Gather every line from the entries below that contains the word "height", and copy each one in full.

# Raw data

= = = = =

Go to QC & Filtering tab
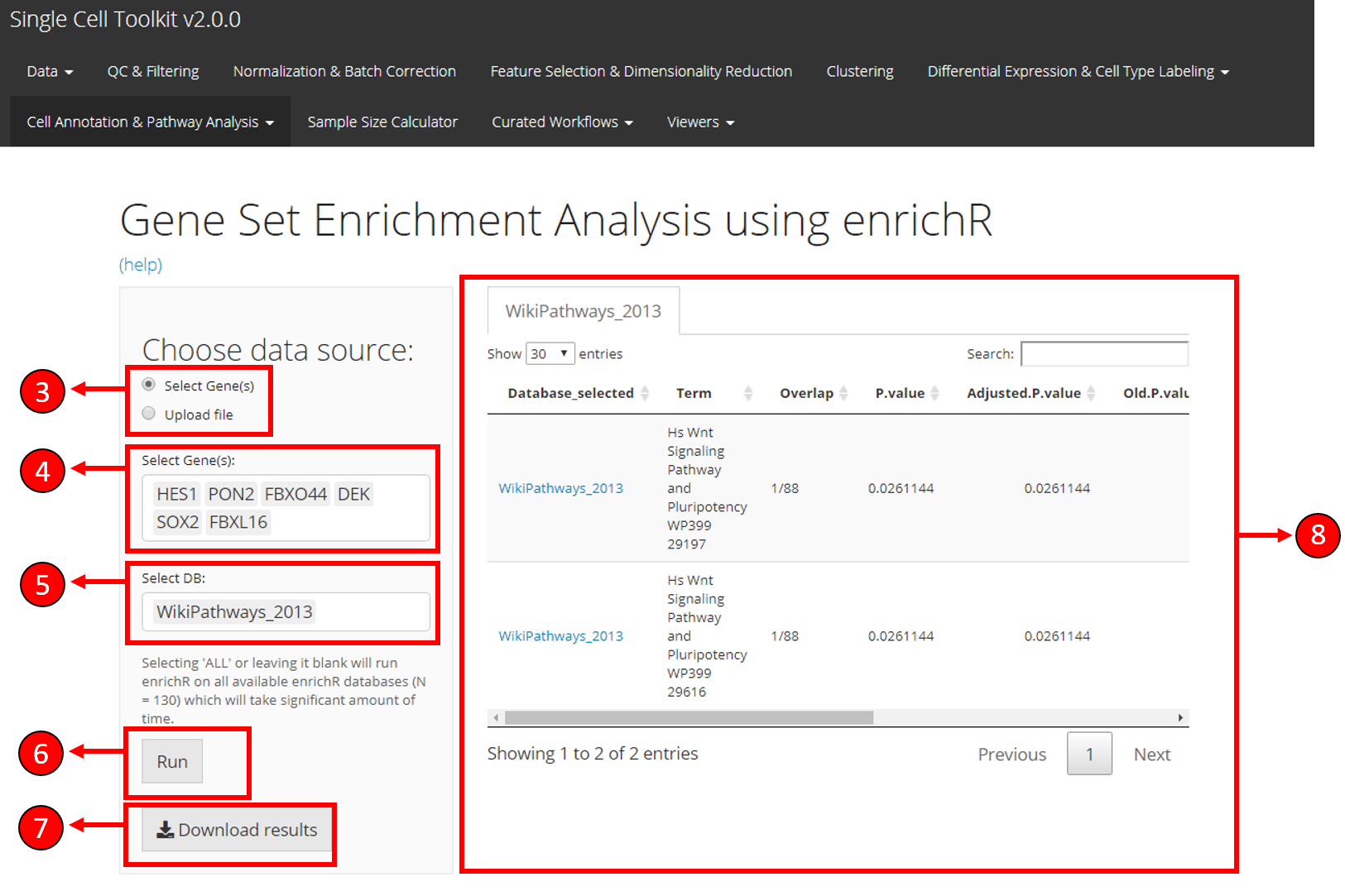1345x896 pixels. (153, 72)
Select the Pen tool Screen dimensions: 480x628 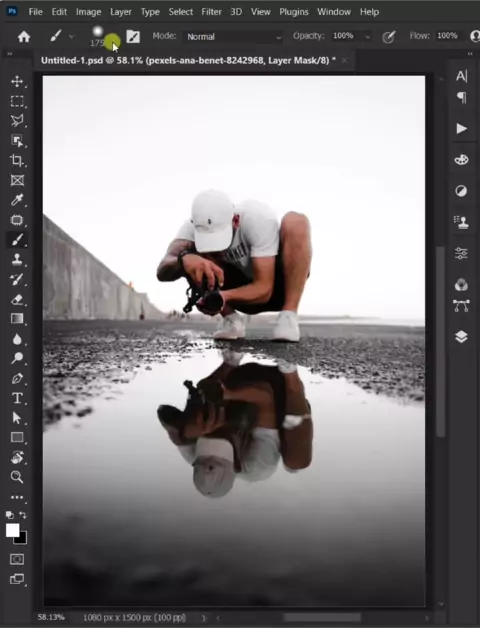pos(17,378)
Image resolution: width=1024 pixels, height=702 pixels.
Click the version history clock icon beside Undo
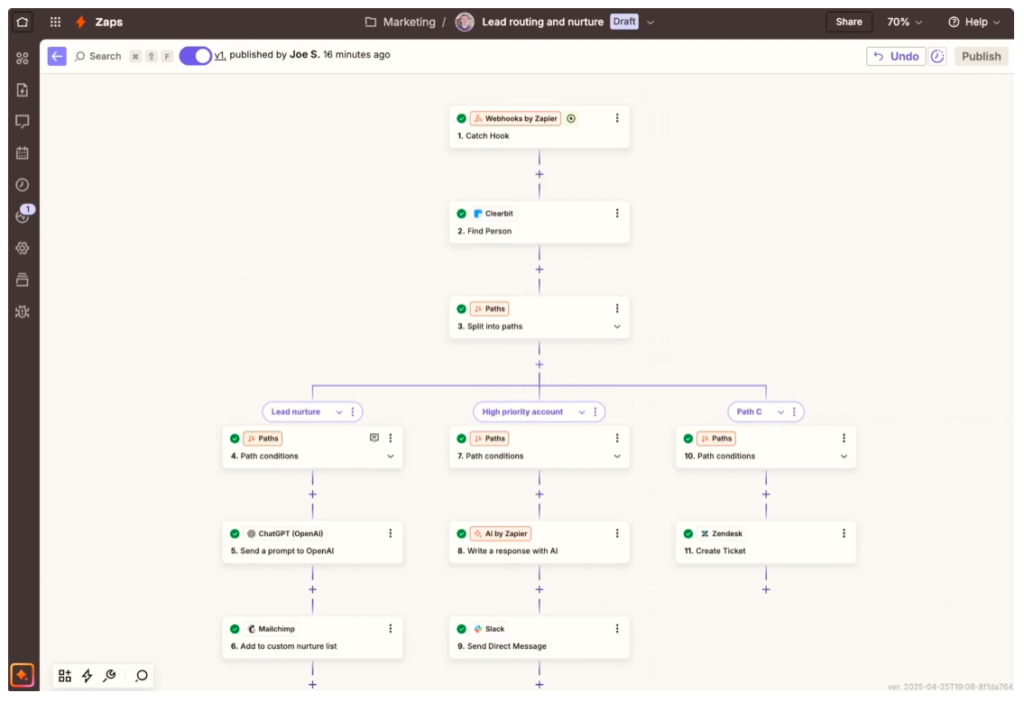(x=937, y=56)

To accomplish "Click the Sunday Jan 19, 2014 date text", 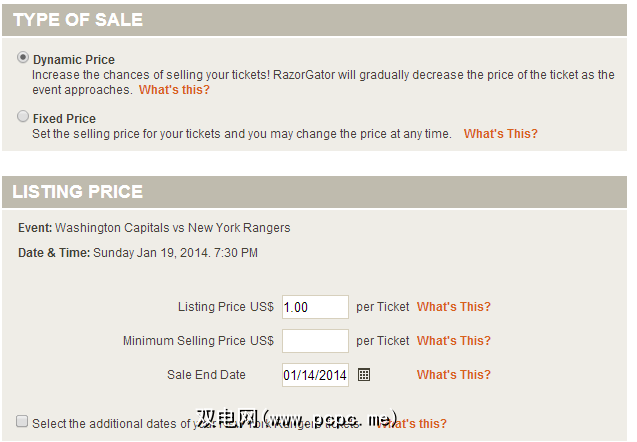I will [175, 253].
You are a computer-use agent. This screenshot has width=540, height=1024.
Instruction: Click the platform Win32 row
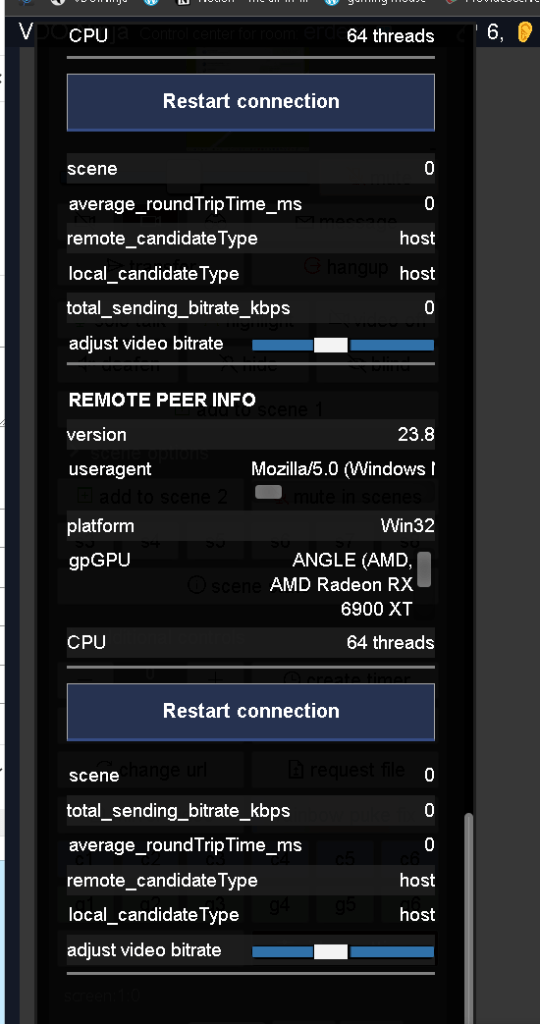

= = = = =

# Task result
Image resolution: width=1024 pixels, height=702 pixels.
You are a computer-use agent. This screenshot has width=540, height=1024.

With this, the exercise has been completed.